前提として,競売請求(区分所有法59条)が認められると,管理組合は,被告所有の区分所有権及び敷地利用権について競売を申し立てることができるようになりますが,競売請求が認められるには以下の非常に厳しい必要をクリアする必要があります。この要件に沿って以下に判決内容を紹介します。
①「第6条第1項に規定する行為による区分所有者の共同生活上の障害が著しく」,
②「他の方法によってはその障害を除去・・・することが困難である」,
管理費等の滞納については,本件マンション全体における管理費のうち滞納額が占める割合が低いことや,滞納によって生じたといえる実害(必要な改修工事が実施できない状況にある等)が認められないことから障害が著しいとまでは認められない上(要件①),本訴提訴後において,被告訴訟代理人弁護士が,原告訴訟代理人弁護士に対し,滞納管理費等を一括で支払うことを申し出ており,ただ管理組合側が受領を拒絶していること,証人尋問において今後は管理費等を支払う意向を示していることから,競売請求以外に管理費等の滞納を解消し得る手段がないとはいえない(要件②),という判断を下しています。

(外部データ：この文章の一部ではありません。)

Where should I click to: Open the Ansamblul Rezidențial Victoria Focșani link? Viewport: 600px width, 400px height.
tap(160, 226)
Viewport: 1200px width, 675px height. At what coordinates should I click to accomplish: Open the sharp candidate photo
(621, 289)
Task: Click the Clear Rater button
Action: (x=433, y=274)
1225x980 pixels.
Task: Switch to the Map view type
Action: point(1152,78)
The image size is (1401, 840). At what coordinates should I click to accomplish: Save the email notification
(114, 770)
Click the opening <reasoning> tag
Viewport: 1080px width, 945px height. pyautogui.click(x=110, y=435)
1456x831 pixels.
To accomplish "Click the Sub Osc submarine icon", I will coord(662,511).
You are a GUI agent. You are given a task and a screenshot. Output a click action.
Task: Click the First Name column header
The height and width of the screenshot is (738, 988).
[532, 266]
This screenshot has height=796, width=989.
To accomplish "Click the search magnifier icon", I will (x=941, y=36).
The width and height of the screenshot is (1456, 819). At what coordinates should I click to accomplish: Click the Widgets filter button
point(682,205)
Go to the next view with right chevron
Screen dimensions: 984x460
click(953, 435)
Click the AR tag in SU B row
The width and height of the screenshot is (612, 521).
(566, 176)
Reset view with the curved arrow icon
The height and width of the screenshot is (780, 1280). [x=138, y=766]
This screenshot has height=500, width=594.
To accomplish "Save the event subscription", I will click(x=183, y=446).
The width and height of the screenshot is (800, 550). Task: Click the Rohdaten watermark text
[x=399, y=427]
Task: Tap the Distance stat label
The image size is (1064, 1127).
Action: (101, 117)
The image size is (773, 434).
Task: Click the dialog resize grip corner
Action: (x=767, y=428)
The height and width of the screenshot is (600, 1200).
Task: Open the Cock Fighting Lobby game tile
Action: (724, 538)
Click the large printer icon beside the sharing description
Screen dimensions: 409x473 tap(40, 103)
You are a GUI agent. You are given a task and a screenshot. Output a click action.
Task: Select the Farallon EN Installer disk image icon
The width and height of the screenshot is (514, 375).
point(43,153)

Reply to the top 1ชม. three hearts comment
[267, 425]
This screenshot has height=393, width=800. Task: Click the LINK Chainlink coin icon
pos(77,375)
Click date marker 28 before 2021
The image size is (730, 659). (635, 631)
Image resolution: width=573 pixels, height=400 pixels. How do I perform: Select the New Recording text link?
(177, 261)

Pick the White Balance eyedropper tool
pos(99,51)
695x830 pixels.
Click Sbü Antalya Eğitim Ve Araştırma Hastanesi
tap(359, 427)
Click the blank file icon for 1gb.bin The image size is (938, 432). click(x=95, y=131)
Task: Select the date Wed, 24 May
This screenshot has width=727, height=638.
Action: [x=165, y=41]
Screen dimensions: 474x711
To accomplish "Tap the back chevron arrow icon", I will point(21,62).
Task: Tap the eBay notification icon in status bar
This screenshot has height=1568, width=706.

また,共用部分にビラを貼る,居室前の階段や廊下への私物を置くなどのいわゆる迷惑行為については,既に清掃に着手し概ね片付けるに至っており障害が著しいとまではいえず(要件①),証人尋問において迷惑行為を繰り返さない旨証言しており,競売請求以外で迷惑行為を解消し得る手段がないとはいえない(要件②),という判断を下しています。
以上の理由で結論としては請求棄却で,原告側からすれば敗訴判決です。
本訴訟では,被告側には訴訟代理人弁護士が就任してます。当該弁護士がどの段階から被告側の代理人に就任したかは明かではありませんが,この弁護士が,被告を説得し,この事件を良い方向に導くに大きな役割を担ったのではなかと思われます。訴訟に勝つことだけがイコール事件の解決というわけではありません。本事件のように,訴訟には負けるも(つまり,競売請求は認められず被告を追い出すことは実現しませんが),事件の解決に繋がる(つまり,滞納管理費等が解消され,迷惑行為もストップするという良い方向に繋がる)ということもあります。滞納案件や迷惑行為案件では,相手方に弁護士がつくことはあまり多くはありません。一般的な感覚だと,なとなく相手に弁護士がつくと強敵現るといった印象を受けるかもしれませんが,むしろ弁護士が就任した方が訴訟としての勝敗はともかく,事件自体の解決に繋がる場合は少なくないと思います。
この事件がその後どうなったのかまでは分かりませんが,裁判所,弁護士,当事者といった事件関係者の期待や意向どおり無事に解決していて欲しいものです。